Il challenge ha una finalità specifica: responsabilizzare le squadre a un uso corretto e non strumentale delle proteste, trasformando la contestazione in una parte della performance. Il più rilevante effetto sarà quello di porre fine al disgustoso spettacolo dei cascatori, che, al primo contatto, si lasciano cadere tra grida di dolore. L’attuale sistema incentiva la simulazione e umilia la lealtà sportiva, con un evidente danno di immagine per il calcio. La chiamata del Var a iniziativa di parte ribalta il paradigma, scoraggiando la simulazione, che danneggerebbe l’allenatore nella sua attività di discernimento. Ne guadagna l’agonismo, poiché gli attaccanti sono incentivati a continuare l’azione, e risultano scremati molti contatti difficilmente decifrabili a occhio nudo, facilitando il compito dell’arbitro. Il challenge va limitato a una chiamata per tempo, che viene bruciata se la verifica dell’arbitro rigetta la contestazione, altrimenti è attivabile una seconda volta. In tal modo l’intera condotta sul campo delle due squadre s’inquadra in una strategia di gestione della gara che ha nella sportività il suo faro. In un gioco in cui le regole hanno un fondamento interpretativo, la tecnologia deve avere una declinazione coerente con il sistema in cui si colloca. Il Var è stato fin qui adoperato per eliminare o ridurre al minimo l’errore. Il rischio di questa prospettiva è quello di trasferire sempre più peso dall’uomo all’occhio elettronico, depotenziando il ruolo dei protagonisti dello spettacolo. Quando le moderne tecnologie ci consentiranno di valutare anche l’entità del contatto in un contrasto di gioco, l’arbitro sarà - in questo schema - un inutile orpello, subalterno al sindacato di controllo e al giudizio della macchina.

In realtà, il Var non serve a eliminare l’errore, ma a regolare meglio la competizione agonistica e la dialettica che s’instaura tra squadre e arbitro, che è parte dello spettacolo. La distinzione è tutt’altro che irrilevante: il challenge riporta l’uso della tecnologia a una finalità coerente con la sostanza del calcio, che è un gioco di relazione. Non esiste una decisione perfetta, ma può esistere una decisione assunta in modo corretto, riconoscendo un ruolo attivo alle parti portatrici di interessi.

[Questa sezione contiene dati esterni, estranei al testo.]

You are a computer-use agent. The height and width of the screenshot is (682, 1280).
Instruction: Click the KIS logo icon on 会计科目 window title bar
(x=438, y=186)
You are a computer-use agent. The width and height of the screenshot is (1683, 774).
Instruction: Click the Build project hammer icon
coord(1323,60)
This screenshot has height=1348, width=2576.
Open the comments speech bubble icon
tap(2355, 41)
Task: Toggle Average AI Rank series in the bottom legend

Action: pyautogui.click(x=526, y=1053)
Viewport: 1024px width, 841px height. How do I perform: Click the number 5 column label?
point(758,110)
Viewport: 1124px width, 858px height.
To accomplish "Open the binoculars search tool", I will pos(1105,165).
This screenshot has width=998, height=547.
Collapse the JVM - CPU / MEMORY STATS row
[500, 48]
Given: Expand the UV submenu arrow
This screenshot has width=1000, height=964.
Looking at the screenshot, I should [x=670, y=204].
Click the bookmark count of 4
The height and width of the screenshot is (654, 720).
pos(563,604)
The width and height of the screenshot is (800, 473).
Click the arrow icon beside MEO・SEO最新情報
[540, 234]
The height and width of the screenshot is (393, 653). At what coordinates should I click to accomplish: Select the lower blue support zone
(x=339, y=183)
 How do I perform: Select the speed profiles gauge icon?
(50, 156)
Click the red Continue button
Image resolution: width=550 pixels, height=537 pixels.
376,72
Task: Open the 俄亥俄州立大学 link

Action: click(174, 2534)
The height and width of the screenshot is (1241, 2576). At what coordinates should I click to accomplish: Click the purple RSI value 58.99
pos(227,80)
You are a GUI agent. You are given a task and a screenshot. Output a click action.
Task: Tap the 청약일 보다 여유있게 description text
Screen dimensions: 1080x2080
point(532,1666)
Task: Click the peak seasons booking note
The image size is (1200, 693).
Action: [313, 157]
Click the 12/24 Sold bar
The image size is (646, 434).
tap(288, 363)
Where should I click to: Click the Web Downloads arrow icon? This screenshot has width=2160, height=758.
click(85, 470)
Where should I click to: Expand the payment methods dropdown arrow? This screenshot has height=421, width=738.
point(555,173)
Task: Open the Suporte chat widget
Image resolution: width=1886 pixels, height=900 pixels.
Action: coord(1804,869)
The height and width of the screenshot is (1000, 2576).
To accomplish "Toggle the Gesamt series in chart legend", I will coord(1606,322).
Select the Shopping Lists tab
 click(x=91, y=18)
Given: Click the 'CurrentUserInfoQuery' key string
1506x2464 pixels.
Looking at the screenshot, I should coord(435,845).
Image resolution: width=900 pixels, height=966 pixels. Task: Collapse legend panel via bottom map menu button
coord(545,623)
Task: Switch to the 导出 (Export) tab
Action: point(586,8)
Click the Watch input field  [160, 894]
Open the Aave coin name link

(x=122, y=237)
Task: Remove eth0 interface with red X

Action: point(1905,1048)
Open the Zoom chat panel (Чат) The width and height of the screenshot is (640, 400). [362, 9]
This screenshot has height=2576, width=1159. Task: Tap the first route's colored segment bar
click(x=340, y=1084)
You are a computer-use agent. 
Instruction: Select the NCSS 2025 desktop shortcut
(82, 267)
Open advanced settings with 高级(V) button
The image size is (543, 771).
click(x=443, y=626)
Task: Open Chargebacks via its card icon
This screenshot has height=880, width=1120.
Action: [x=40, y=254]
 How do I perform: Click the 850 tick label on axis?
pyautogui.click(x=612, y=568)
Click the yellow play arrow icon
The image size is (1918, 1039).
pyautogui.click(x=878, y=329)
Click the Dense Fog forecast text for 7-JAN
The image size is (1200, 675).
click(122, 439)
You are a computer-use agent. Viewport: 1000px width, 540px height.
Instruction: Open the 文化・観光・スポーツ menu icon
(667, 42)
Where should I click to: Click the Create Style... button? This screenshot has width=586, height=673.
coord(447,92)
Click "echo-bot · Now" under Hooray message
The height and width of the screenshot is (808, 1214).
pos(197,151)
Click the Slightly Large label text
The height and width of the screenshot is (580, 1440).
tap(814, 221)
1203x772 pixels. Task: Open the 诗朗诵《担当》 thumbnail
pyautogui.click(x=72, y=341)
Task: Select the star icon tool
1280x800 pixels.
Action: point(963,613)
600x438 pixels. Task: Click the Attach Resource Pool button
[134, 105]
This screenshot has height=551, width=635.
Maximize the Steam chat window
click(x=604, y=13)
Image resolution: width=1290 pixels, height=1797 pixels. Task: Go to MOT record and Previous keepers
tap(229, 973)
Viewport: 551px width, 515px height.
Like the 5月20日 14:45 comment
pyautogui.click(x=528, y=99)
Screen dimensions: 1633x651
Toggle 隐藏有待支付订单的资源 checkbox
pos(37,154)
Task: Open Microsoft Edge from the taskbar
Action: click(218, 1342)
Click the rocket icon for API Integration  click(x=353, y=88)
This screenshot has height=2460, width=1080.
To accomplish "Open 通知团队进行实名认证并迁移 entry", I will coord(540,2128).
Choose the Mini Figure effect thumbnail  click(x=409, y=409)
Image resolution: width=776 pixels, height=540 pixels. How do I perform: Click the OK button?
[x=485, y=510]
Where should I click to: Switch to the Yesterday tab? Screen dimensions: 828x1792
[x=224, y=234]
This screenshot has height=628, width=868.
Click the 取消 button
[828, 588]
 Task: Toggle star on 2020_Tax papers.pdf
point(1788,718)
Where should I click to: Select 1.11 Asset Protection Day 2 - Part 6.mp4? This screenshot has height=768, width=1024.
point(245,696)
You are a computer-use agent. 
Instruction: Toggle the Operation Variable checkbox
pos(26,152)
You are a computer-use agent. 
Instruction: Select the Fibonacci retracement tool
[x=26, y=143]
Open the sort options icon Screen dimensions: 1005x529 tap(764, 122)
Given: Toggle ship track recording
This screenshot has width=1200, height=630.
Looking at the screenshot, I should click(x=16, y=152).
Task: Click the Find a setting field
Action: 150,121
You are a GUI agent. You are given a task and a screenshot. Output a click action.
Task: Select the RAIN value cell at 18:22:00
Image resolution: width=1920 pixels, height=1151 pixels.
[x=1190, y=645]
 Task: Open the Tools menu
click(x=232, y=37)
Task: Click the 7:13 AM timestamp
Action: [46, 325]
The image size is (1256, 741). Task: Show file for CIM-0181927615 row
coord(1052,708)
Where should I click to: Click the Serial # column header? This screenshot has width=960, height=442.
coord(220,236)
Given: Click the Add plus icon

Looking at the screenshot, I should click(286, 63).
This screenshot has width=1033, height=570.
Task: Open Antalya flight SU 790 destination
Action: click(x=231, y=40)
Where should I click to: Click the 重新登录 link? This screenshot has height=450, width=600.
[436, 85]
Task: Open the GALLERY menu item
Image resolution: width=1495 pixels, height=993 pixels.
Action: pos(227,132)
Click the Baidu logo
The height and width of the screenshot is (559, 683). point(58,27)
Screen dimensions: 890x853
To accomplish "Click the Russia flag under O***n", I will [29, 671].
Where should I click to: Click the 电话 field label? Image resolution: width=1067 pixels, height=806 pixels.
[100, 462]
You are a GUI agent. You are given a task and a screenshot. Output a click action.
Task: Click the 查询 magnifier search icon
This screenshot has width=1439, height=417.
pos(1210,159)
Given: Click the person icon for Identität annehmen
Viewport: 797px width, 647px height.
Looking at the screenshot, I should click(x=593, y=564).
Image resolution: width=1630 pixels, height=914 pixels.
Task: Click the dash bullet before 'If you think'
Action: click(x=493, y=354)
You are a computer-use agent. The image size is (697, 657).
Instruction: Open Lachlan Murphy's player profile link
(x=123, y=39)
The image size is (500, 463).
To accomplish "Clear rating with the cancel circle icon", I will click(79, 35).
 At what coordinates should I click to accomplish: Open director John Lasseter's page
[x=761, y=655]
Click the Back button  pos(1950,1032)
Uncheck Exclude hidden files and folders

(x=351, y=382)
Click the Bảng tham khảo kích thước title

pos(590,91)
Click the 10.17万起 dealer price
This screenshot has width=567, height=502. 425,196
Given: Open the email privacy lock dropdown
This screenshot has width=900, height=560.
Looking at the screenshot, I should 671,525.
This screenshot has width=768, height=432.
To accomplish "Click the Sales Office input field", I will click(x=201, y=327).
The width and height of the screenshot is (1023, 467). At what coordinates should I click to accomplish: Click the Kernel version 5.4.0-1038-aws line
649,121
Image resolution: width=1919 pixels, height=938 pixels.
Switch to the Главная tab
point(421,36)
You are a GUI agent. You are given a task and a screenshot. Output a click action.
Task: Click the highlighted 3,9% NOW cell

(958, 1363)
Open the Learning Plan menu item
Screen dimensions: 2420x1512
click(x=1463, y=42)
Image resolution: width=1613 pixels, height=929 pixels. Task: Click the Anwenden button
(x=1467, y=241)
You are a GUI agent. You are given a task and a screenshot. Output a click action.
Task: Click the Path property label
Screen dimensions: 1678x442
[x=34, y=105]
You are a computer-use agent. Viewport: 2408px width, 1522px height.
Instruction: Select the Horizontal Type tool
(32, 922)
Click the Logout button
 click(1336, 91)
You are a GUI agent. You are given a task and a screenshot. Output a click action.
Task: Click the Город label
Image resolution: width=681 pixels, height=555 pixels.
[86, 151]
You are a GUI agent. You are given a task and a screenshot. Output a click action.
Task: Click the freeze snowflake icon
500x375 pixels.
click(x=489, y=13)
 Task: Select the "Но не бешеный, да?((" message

In un certo senso il challenge è un istituto di democrazia sportiva. Per questo ha avuto accesso in molte discipline meno strutturate e meno gerarchizzate del calcio. Sottoponiamo la nostra proposta alle Istituzioni calcistiche nazionali e internazionali, affinché si apra un dibattito sul tema e si attivi una sperimentazione del challenge in una competizione ufficiale. E rivolgiamo un appello agli allenatori, ai calciatori e a tutte le donne e gli uomini di sport, affinché sostengano l’iniziativa. Siamo certi che la qualità, la trasparenza e la sportività del calcio ne hanno molto da guadagnare.